8.31.2007

What NOT to say....

You can always have another.
You’re still young enough to have more children.
They don’t want a different child they want this one.
Now you have an angel looking after you. They don't want an angel, they want their baby back.

Your baby is in a better place now.
Don’t worry, you’ll see him again.

At least you didn't know your baby. Whether you held your baby in your arms or only in your mind, this baby is real.

Have you ever thought of not having children? Yes, it has crossed their mind.
Be grateful for the children you have. It isn't a question of being ungrateful or not appreciating what you have.

At least you still have your other child.
At least he didn’t suffer.
It was God's will.
It was meant to be or it was for the best.
Time heals all wounds.
It could have been worse...
You will get over this in time...


I understand how you feel. Even if you have had a miscarriage, every one feels their grief uniquely. (While you could very well share similar situations, each person grieves differently) Avoid telling them about other miscarriages - Avoid telling them about other people's tragic losses during this time, or making comparisons to other people who have also lost pregnancies. They have enough of their own feelings to deal with.


The number one thing NOT to say.... that EVERYONE says:
“Call me if you need anything” or "Let me know if there is anything I can do for you."

Although it might sound like the right thing to say, it is taken as a nice, but rather empty gesture. The problem lies with the fact the grieving person/persons is really not sure themselves what is needed to be done.

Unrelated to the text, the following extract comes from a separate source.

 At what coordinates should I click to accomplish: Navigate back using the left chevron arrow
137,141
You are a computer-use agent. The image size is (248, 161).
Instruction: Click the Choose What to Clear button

And the things that they DO have to get done are almost impossible to think about (caskets, funeral arrangements, what to tell their surviving children, what to say in the obituary). Having to name something or the pressure of deciding yes or no can be overwhelming. Also, it is said as a exiting statement, no phone number is given either. Plus most people will not pick up the phone and ask someone to come do something for them. It feels like an imposition. Instead talk with someone who IS helping in organizing care for the family and tell them to call you when there is a need to be filled and then give them your number.